The error_format directive is available for the file observability provider and the error_log shorthand. Console logs always use their native formatting based on the log level.

Log levels

The log_level directive (in the observability block or via console_log/error_log aliases) controls the minimum severity level for application logs:

LevelWhen to use
errorProduction default. Only errors are logged.
warnDebugging performance issues.
infoRequest-level detail. Use for troubleshooting.
debugDeep debugging. High volume.

Configuration example:

example.com {
    observability {
        provider console
        log_level debug
    }
}

Console vs file vs OTLP

The format directive (json/text) applies to file and console sinks.
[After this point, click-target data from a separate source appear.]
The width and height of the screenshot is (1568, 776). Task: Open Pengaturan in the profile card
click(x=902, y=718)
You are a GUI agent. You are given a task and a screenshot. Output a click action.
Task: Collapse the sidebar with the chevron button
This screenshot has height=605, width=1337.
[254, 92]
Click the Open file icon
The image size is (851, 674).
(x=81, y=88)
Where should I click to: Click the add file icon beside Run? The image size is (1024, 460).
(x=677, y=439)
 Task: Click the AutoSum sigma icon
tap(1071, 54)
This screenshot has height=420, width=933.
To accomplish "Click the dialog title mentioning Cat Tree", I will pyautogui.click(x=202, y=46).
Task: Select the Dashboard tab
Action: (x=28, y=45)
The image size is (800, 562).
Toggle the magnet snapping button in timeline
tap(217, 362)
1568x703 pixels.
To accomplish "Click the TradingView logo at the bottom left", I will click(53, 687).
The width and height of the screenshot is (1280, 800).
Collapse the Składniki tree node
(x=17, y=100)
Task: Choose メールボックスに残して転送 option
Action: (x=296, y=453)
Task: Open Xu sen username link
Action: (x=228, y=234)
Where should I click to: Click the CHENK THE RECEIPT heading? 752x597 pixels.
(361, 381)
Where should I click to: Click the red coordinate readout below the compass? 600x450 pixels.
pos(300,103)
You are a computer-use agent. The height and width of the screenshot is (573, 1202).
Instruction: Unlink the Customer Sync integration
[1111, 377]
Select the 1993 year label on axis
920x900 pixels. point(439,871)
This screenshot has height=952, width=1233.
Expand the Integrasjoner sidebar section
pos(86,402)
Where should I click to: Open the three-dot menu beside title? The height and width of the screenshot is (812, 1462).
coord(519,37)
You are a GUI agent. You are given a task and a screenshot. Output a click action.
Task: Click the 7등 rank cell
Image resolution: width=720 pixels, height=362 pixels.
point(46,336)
OTLP also a different mechanism:

SinkFormatting directiveConfiguration
File (provider file)format (access) / error_format (application)observability { provider file }
Console (provider console)format (access only)observability { provider console }
OTLP (provider otlp)log_style modern or log_style legacy (with format json or format text)observability { provider otlp }
PrometheusN/A (metrics only)observability { provider prometheus }
Note

Prometheus is metrics-only — it does not export logs. For log export, configure OTLP or use file/console sinks.

Tip

If log files are not being written, verify file paths are accessible and the Ferron process has write permissions. For global observability configuration, see Core directives.

Trace ID in console and file logs

Console and file loggers prefix log messages with [trace=<trace_id>] when a trace context is available. This enables grep-based filtering by trace ID without requiring an OTLP backend.

Example log output:

[2026-04-05 14:32:01.123 INFO] [trace=abc123def456] Request processed successfully
[2026-04-05 14:32:01.124 DEBUG] [trace=abc123def456] Cache miss for key: user:123
Tip

To enable trace IDs in logs without full OTLP tracing, set force_trace true in the HTTP configuration. See HTTP host directives.